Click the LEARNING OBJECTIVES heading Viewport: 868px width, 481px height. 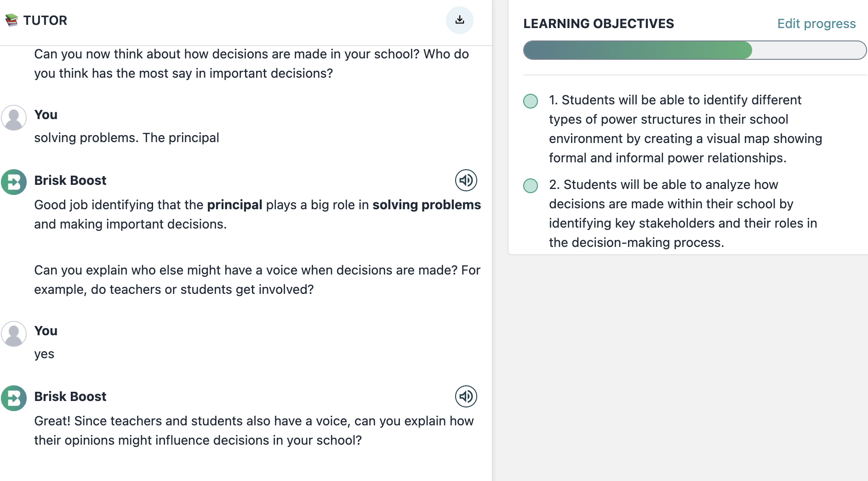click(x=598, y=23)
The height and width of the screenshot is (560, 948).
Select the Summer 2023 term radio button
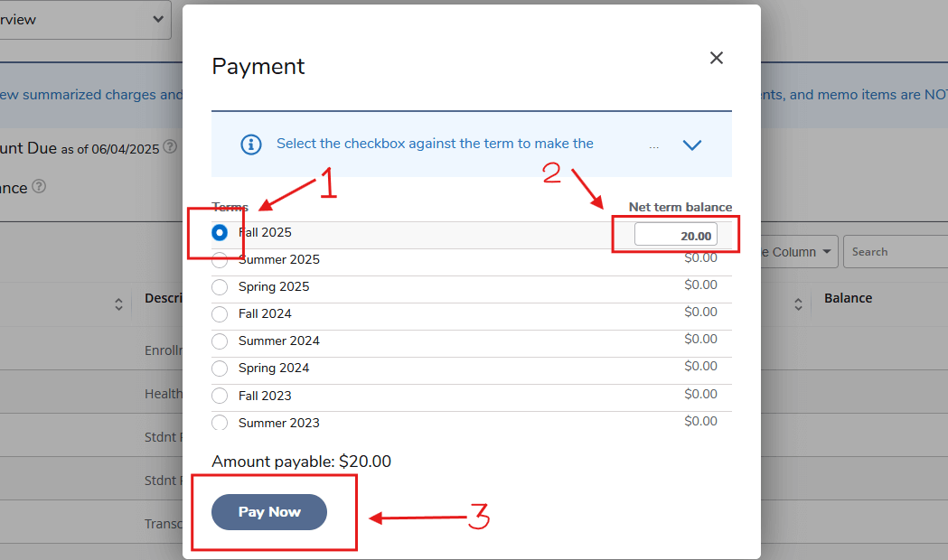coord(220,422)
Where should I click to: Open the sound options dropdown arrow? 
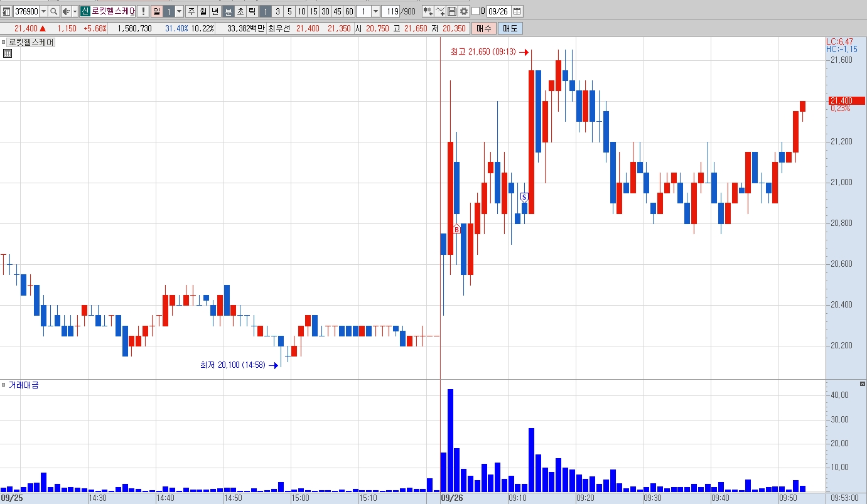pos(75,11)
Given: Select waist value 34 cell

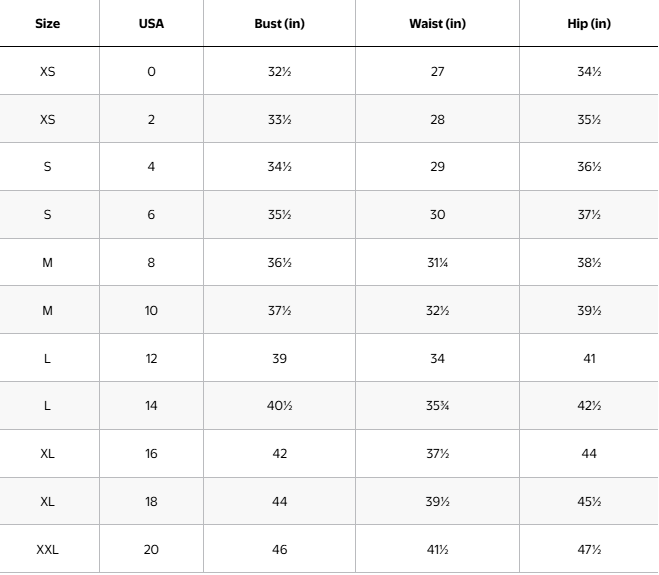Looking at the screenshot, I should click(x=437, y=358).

━━━━━━━━━━

Produce an exact copy of the lines from the line containing "Select the Summer 2023 term radio button" to the end of the material, both ends included, and omit every picture.

Select the Summer 2023 term radio button
coord(220,422)
Where should I click to: Open the sound options dropdown arrow? 
pos(75,11)
Given: Select waist value 34 cell

Looking at the screenshot, I should click(x=437, y=358).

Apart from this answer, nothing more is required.